**Passage**.
=== Section Start ===

Traversing Time: An Interview with Sutapa Biswas, by Millie Walton

Traversing Time: An Interview with Sutapa Biswas, by Millie Walton

18 June 2021

Trebuchet magazineSutapa BiswasMillie Waltonartcontemporary artistartist filmmakerBALTICLumen

Excerpt: "British Indian artist Sutapa Biswas’ works across diverse media – drawing, film, photography and performance – to create artworks that engage with questions of identity, race and gender in relation to time, space and history.

This year, her extensive career will be celebrated through two major solo exhibitions at the Baltic Centre for Contemporary Art, Gateshead and Kettle’s Yard, Cambridge. Here, Biswas speaks to Millie Walton about her interest in the subconscious, exploring ideas of displacement and privileging the female perspective.

You seem to move fluidly between different disciplines. Is there one that you’re particularly at home with?

I tend to work with the medium that feels most suitable to the concept behind the work when I’m making it, but I guess that my love of art and making art really began with drawing and also, my relationship to film

I think it would be fair to say that most children enjoy drawing as a kind of expressive mode of existing and being, and thinking. It’s a way of making something that describes or evokes words. One of the first drawings that my son ever made when he was really very young was this very abstract thing made with paint and paper and water, and of course, my immediate response was something like, “Oh, how beautiful! What’s the title or how would you describe it? What is it?” He said, “It’s air.” My son had really bad allergies to his immunisations and unfortunately, this led to bronchial problems for me when he was young and he became asthmatic quite early so air was really important to his life and it was a cause for some anxiety for both us and for him. That he found this way of expressing space in relation to himself was just an extraordinary thing to me and it took me right back to my earliest drawings and forms of expression, and also my earliest experience of watching film in a cinema.

=== Section End ===

**Listed records**.
=== Section Start ===

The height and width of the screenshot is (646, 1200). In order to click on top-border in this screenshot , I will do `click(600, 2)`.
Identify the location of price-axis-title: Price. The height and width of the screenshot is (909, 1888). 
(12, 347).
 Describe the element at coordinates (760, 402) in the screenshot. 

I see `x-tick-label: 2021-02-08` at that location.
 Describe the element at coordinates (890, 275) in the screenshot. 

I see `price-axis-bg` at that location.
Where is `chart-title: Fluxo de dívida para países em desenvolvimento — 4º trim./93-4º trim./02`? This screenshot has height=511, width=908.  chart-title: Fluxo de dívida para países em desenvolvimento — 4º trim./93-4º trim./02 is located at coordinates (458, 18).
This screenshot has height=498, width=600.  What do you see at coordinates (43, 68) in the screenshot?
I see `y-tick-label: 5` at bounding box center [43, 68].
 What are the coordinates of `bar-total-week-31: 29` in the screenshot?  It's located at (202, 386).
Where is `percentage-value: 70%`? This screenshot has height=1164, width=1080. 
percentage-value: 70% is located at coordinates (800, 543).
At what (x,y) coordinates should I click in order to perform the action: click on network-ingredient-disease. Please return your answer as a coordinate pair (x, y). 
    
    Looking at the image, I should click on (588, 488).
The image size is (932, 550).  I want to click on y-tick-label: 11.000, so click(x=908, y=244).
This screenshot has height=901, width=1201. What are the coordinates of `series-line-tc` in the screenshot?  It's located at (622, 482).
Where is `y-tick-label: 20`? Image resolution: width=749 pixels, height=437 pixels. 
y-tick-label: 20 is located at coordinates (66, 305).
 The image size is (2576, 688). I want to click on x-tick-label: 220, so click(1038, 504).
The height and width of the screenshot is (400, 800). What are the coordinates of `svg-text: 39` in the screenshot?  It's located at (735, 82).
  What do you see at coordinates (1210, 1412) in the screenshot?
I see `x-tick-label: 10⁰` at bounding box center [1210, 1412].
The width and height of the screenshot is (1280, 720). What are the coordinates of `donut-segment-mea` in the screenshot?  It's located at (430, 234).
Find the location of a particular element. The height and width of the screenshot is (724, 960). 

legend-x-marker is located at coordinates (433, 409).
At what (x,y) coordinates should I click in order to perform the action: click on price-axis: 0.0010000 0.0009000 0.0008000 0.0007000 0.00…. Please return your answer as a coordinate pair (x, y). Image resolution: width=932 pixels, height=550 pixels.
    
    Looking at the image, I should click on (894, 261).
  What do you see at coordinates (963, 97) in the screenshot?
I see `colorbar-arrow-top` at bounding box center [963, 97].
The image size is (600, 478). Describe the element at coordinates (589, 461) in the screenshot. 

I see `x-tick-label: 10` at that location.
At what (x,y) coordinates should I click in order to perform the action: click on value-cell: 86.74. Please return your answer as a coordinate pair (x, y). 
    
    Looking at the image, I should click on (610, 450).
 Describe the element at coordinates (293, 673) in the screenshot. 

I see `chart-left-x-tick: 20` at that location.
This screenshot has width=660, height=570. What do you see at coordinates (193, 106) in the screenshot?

=== Section End ===

**Work task A**. Please rewrite the paragraph of the interview that begins "This year, her extensive career" as a short bulleted list that keeps its main facts.
**Work task B**.
Answer these questions from the interview, one per line:
(i) On what date was the interview published?
(ii) Across which media does Biswas work?
(iii) What did Biswas's son say one of his first drawings was?
The material that comes after the interview isn't needed here.

**Task result A**.
- Biswas's career will be celebrated this year with two major solo exhibitions:
  - Baltic Centre for Contemporary Art, Gateshead
  - Kettle's Yard, Cambridge
- She talks with Millie Walton about:
  - her interest in the subconscious
  - exploring ideas of displacement
  - privileging the female perspective

**Task result B**.
(i) 18 June 2021
(ii) Drawing, film, photography and performance
(iii) "It's air."